Star Wars is populated by a plethora of fascinating creatures; some are big, and some are quite small. Today’s focus is an example of the small: the Jawas. Yes, those tiny, little hooded guys, whose actual appearance will forever be shrouded in mystery. The Jawas have been with the franchise from the very beginning, even in action figure form, being one of three alien races to find their way into the original line-up of twelve figures. I’ll be looking at that very first Jawa figure today.
THE FIGURE ITSELF
The Jawa was part of the first retail assortment of Star Wars figures from Kenner, released back in 1978. Unlike later Jawas, which were released in pairs or with smaller droids, this guy was released all by himself. The figure stands about 2 inches tall and he has 4 points of articulation. There were two distinct versions of the Jawa available: one with a cloth robe (the one seen here), and one with a plastic cape (similar to those seen on Princess Leia, Ben Kenobi, and Darth Vader). The end result is two very different looking figures that are fundamentally the same figure at the end of the day. The cloth robe is a bit thick and cumbersome, truth be told, and it really doesn’t fit the figure all that well. When placed on the figure, the actual figure might as well not be there, since you can’t see it at all for all the fabric. It’s a good idea in theory, but doesn’t work so well in practice. What’s under the robe is a whole different story; the underlying figure is fully sculpted, and actually does a pretty decent job of capturing the look of the Jawas seen in the movie. It even has the two bandoliers, which are unseen with the robe in place. Sure, the sculpt isn’t on par with the level of detail seen on more recent Jawas. It has a much more cartoony appearance, proportions that would be more appropriate on a figure twice the size, and those strange pantsuit legs that plagued all of the robed characters in the vintage line, but the general look is definitely there. There’s no denying that this is a Jawa. The Jawa’s paintwork is rather basic: he’s mostly just molded in the appropriate brown, with paint for his face and eyes, hands, and the bandoliers. What’s there is relatively clean, apart from the obvious wear that the figure has taken over time. The Jawa originally included a small blaster.

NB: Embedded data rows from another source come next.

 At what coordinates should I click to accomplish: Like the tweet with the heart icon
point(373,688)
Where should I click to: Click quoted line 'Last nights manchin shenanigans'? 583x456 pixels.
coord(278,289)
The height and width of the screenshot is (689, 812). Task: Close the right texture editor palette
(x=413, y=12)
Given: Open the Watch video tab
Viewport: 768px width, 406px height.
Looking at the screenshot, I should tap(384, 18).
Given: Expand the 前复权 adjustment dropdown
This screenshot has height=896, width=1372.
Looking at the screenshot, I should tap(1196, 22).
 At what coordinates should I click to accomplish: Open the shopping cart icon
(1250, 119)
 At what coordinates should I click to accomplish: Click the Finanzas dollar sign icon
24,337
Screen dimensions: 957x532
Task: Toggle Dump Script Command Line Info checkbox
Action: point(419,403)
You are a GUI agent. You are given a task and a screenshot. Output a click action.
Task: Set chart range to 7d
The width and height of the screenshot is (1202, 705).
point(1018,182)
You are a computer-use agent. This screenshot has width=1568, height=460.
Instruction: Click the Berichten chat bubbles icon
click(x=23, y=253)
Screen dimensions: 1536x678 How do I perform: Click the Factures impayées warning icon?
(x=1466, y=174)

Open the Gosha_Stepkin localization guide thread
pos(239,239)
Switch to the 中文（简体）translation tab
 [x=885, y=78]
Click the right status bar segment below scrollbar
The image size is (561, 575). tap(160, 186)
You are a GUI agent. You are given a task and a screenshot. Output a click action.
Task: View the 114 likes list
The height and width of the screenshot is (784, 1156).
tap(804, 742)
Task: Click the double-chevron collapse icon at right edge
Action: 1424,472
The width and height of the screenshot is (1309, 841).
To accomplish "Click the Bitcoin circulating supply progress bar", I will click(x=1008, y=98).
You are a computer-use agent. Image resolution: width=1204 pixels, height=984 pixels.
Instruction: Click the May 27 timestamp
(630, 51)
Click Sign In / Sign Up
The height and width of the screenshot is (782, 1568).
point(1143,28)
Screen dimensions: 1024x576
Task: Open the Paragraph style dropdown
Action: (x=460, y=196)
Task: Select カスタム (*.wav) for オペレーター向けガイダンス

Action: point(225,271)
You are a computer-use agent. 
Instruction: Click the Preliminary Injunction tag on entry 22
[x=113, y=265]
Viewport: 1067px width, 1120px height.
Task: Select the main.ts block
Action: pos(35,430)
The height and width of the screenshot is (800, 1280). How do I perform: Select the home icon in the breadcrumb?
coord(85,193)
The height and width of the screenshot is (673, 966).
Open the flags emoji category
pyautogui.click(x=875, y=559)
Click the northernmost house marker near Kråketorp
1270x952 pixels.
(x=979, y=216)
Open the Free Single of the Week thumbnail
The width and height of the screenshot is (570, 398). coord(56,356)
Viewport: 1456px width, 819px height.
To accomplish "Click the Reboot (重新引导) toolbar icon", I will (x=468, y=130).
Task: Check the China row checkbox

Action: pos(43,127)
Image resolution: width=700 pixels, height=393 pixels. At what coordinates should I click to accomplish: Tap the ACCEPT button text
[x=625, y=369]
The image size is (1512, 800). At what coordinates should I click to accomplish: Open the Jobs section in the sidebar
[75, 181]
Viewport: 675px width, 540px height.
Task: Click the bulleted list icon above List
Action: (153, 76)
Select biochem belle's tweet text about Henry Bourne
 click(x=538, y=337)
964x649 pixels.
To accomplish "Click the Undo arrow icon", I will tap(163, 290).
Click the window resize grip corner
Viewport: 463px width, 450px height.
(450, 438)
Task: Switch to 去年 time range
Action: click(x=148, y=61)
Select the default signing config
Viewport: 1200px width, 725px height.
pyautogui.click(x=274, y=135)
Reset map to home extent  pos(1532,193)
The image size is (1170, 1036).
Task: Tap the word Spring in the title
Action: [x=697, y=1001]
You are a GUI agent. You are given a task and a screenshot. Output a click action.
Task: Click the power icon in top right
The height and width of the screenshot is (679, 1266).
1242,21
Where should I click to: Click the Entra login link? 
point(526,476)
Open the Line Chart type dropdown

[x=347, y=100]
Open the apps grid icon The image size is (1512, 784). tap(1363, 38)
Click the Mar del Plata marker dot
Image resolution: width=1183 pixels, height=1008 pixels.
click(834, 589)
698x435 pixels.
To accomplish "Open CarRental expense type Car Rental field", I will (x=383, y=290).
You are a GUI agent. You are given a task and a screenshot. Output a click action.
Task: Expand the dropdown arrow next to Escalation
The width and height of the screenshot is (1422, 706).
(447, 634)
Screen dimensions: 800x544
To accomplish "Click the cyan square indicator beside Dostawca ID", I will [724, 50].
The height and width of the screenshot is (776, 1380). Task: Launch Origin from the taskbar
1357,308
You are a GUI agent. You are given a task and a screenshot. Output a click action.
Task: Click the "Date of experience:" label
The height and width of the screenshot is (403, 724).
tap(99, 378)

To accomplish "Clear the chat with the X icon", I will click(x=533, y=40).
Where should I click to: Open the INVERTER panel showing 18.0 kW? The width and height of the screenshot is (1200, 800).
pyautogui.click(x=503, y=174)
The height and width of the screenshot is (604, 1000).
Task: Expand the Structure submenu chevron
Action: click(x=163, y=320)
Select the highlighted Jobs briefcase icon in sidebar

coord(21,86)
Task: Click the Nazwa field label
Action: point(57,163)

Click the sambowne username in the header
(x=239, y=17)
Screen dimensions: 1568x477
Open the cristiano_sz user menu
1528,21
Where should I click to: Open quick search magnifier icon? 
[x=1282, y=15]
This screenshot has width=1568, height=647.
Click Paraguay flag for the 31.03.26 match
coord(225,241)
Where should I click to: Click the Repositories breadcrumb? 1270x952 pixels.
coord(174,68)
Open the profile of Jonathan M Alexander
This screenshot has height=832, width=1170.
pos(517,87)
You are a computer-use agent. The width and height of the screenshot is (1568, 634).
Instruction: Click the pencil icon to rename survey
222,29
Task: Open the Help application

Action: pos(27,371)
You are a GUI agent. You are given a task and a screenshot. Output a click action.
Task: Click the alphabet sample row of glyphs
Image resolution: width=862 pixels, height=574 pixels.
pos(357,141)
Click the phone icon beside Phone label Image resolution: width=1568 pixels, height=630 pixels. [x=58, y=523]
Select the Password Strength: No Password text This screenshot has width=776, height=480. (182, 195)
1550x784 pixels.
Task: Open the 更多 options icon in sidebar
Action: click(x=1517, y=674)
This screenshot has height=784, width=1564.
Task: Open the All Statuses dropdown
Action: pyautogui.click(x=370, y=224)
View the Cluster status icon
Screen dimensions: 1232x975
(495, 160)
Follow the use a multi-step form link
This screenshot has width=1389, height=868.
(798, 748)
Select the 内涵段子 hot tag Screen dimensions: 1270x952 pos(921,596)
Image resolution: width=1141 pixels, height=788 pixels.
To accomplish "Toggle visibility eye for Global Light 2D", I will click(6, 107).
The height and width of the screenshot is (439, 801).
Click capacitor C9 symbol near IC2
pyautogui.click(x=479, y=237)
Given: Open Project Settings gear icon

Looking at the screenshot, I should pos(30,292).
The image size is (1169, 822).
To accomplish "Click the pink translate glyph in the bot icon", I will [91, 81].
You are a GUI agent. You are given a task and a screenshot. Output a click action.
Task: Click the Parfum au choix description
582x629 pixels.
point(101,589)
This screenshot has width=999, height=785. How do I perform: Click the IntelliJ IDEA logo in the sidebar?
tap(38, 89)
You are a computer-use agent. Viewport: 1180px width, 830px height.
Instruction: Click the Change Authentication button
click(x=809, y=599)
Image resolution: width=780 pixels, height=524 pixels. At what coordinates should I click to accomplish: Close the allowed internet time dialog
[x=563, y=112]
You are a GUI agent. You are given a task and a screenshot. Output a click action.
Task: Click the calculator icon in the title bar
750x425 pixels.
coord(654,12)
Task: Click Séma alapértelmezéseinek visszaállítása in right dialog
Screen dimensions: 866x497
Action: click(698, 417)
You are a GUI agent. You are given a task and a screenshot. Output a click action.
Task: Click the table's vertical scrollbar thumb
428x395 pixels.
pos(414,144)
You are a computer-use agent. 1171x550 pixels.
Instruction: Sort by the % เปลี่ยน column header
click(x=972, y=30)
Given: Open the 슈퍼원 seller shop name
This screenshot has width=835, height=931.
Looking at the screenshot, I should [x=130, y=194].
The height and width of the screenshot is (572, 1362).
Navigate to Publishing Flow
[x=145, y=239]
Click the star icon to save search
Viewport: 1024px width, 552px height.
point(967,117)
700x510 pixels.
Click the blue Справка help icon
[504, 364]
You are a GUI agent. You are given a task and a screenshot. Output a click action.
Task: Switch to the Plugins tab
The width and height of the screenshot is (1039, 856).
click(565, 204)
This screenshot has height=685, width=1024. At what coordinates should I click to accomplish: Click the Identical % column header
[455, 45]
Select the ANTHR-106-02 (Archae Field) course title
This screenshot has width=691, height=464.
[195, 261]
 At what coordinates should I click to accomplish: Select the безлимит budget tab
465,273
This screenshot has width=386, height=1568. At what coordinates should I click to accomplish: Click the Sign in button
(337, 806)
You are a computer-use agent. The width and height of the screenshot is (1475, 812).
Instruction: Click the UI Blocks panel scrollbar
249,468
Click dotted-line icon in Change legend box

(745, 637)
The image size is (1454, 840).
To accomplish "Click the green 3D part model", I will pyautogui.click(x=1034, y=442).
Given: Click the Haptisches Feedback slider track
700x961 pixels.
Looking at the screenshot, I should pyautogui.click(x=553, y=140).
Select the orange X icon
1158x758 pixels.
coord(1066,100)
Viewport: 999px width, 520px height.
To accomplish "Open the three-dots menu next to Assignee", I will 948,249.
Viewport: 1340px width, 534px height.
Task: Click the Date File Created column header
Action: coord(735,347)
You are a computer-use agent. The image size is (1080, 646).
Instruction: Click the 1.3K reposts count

THE ME HALF OF THE EQUATION
When I was a kid, my dad gave me his collection of Star Wars figures. It consisted of eleven of the original twelve figures. Care to guess which of the twelve he didn’t have? It was the Jawa (in recent years, I’ve asked him why he never got the Jawa, to which he had no real answer beyond a vague sort of a shrug). Over the holidays, I found this figure at an antique store, and Super Awesome Girlfriend insisted on buying it for me. So, 37 years later, my dad’s first assortment of Star Wars figures is complete. That’s pretty nifty.